Wei dit qu’elle peut être maman, artiste et chercheuse à la fois dans ce lieu. Sylvie aime que chacun soit au Festival avec tout ce qu’il est dans la vie, vienne avec ses différentes facettes identitaires. Ceci est essentiel pour créer de la transversalité. « C’est polycentrique. Chacun dans son réseau peut entreprendre des choses » insiste Sylvie. En même temps, nous sommes d’accord pour dire que ceci n’est possible que si chacun s’engage avec ses compétences, ses talents et ses savoirs-faire solides. La seule volonté ne suffit pas.
Il y a des fidèles de longue date et des « personnes que je ne connaissais pas il y a quelques mois ». Félix, Véro (secrétaire générale de l’association), Anne, Gilbert (trésorier de l’association) participent du Festival de longue date. Olga est une connaissance récente. Franck est un fidèle de longue date, Katia est arrivée dans le paysage depuis deux petits mois. De mon côté, j’ai découvert le festival des Arts foreZtiers il y a seulement deux ans. Entre 2016 et 2018, je découvre avec un intérêt croissant les travaux de l’Institut Charles de Cros et des Arts foreZtiers (les derniers sont relatés sur la page Facebook que je contribue à animer depuis le mois de mai 2018). J’y apprends à chaque fois des choses nouvelles qui donnent à voir le monde sous un jour neuf.

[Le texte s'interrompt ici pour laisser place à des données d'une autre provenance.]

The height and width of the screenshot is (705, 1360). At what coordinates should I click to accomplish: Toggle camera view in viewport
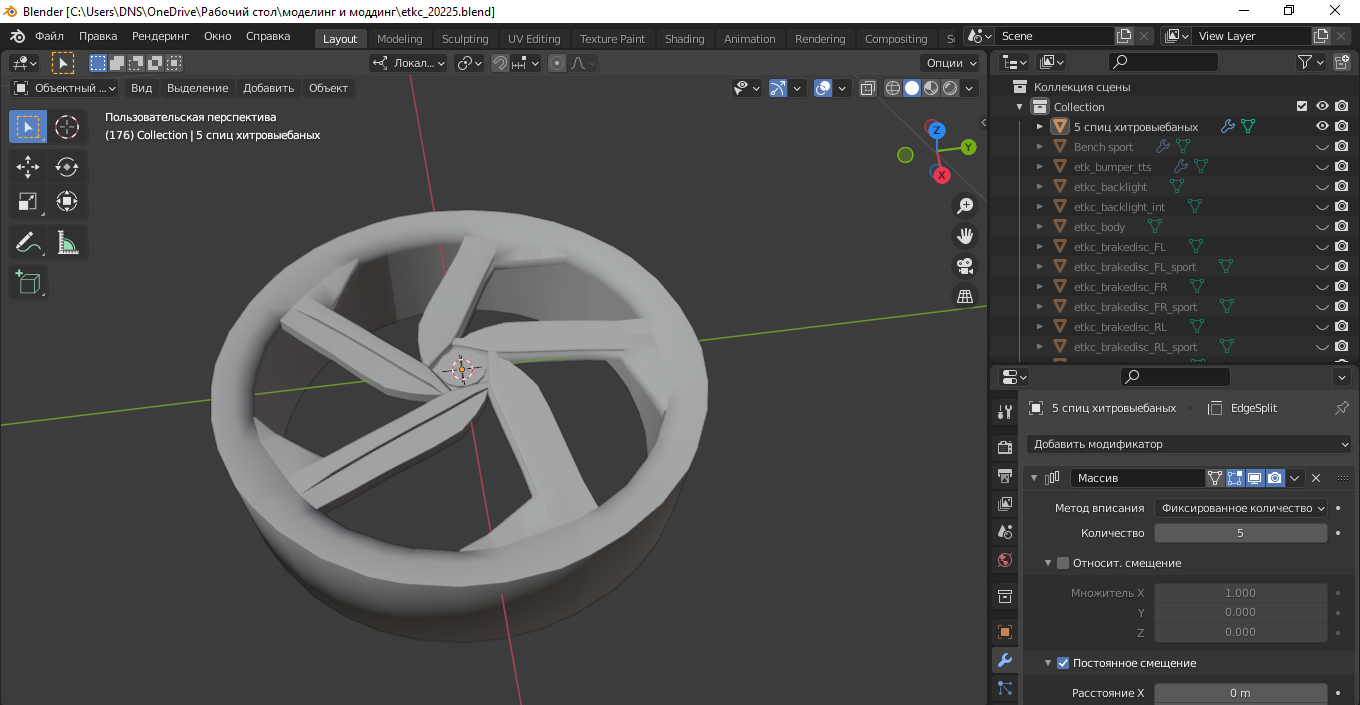965,266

Sylvie est une figure complexe de manager, entre amie, grande soeur, chef organisatrice qui sait sur quels agencements spontanés compter et qui regarde loin, regard inquiet, mais sans peur des risques, à condition qu’ils s’accompagnent d’une juste reconnaissance. Elle dit de la salamandre, créée par Franck et Eddy : « On la ressort et on la fait circuler dans le village ! », et nous voilà à imaginer la fête des châtaignes, que nous inventerons pour la salamandre… Toujours « la fluidité comme prise de risque constante. »

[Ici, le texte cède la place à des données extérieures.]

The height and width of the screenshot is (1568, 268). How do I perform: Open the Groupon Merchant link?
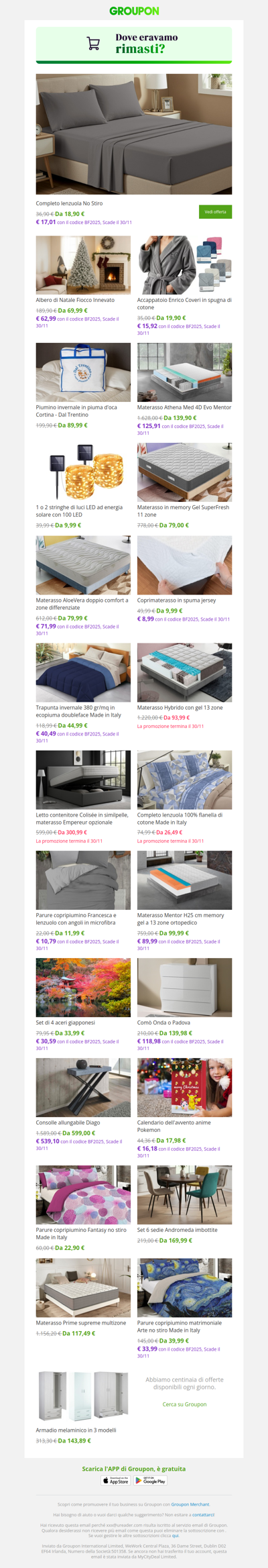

PS : les personnes citées par leur prénoms dans cet article sont : Véro Béné, Danielle Boisselier, Sylvie Dallet, Albert David, Olga Kataeva, Wei Liu, Diego Martinez, Anne Monsonis, Felix Monsonis, Céline Mounier, Théophile Mounier, Ziqi Peng, Katia Renvoisé, Eddy Saint-Martin, Gilbert Schoon, Philippe Tallis, François Terrien, Franck Watel. Quelques échantillons des échanges multiples que nous avons eus et qui continuent à se transformer et faire un chemin de nos expériences.